# Sequences and Series Problem. Help Pleeaassee

1. Mar 26, 2012

### theintarnets

Sequences and Series Problem. Help!!!! Pleeaassee!!!

1. The problem statement, all variables and given/known data

I've attached the problem and my work. I'm supposed to express the sum as a fraction of numbers in lowest terms. The original statement was:
2/(1*2*3) + 2/(2*3*4) + 2/(3*4*5) + ... + 2/(100*101*102) and the answer is 2575/5151

In a similar problem, I solved it by decomposing it. So I tried the same thing with this problem, only I'm stuck because I don't know what to do to get to 2575/5151. Can someone please help me?

#### Attached Files:

• ###### math problem.png
File size:
44.7 KB
Views:
92
2. Mar 26, 2012

### scurty

Re: Sequences and Series Problem. Help!!!! Pleeaassee!!!

I'm a little bit confused as to how you got your C value by plugging in n=1, you shoul have plugged in n=-2 (maybe you did and forgot to correct it because there were numbers crossed out). In any case, you have the correct partial fractions decomposition.

All you have to do now is write out the terms in the series and see what cancels out. A whole bunch of terms will cancel leaving you with a small sum that you have to calculate. I would suggest writing out the first 4 terms and the last 4 terms to see exactly which terms cancel out. You should be left with 4 numbers at the end that you sum together to get your answer!

3. Mar 26, 2012

### Dickfore

Re: Sequences and Series Problem. Help!!!! Pleeaassee!!!

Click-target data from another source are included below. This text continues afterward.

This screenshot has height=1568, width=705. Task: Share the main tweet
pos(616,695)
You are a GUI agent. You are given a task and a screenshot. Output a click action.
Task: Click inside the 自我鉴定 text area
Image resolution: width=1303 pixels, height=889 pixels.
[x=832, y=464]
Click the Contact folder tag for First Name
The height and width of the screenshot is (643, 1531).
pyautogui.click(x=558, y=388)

The key is partial fraction decomposition:
$$\frac{1}{n (n + 1)(n + 2)} = \frac{A}{n} + \frac{B}{n + 1} + \frac{C}{n + 2}$$

Multiply out to get rid of denominators, move everything on one side of the equation, collect like powers of n, and equate the obtained coefficients with zero. You will get thre linear equations for A, B, and C, that you need to solve.

After that, many neighboring terms in the sum will cancel, and you will be left with only the end terms.

EDIT:
I guess you did the hard work

Now, notice you may write the general term as:
$$\left(\frac{1}{n} - \frac{1}{n + 1} \right) - \left( \frac{1}{n + 1} - \frac{1}{n + 2} \right)$$
Each term in the parentheses gives:
1/1 - 1/2 + 1/2 - 1/3 + ... + 1/n - !/(n + 1)
and
1/2 - 1/3 + 1/3 - 1/4 + ... + 1/(n + 1) - 1/(n + 2)

Do you see the cancelation?

Last edited: Mar 26, 2012
4. Mar 26, 2012

### theintarnets

Re: Sequences and Series Problem. Help!!!! Pleeaassee!!!

Ohhhhhhhh I see. I've got it now, thank you guys soooooo much!!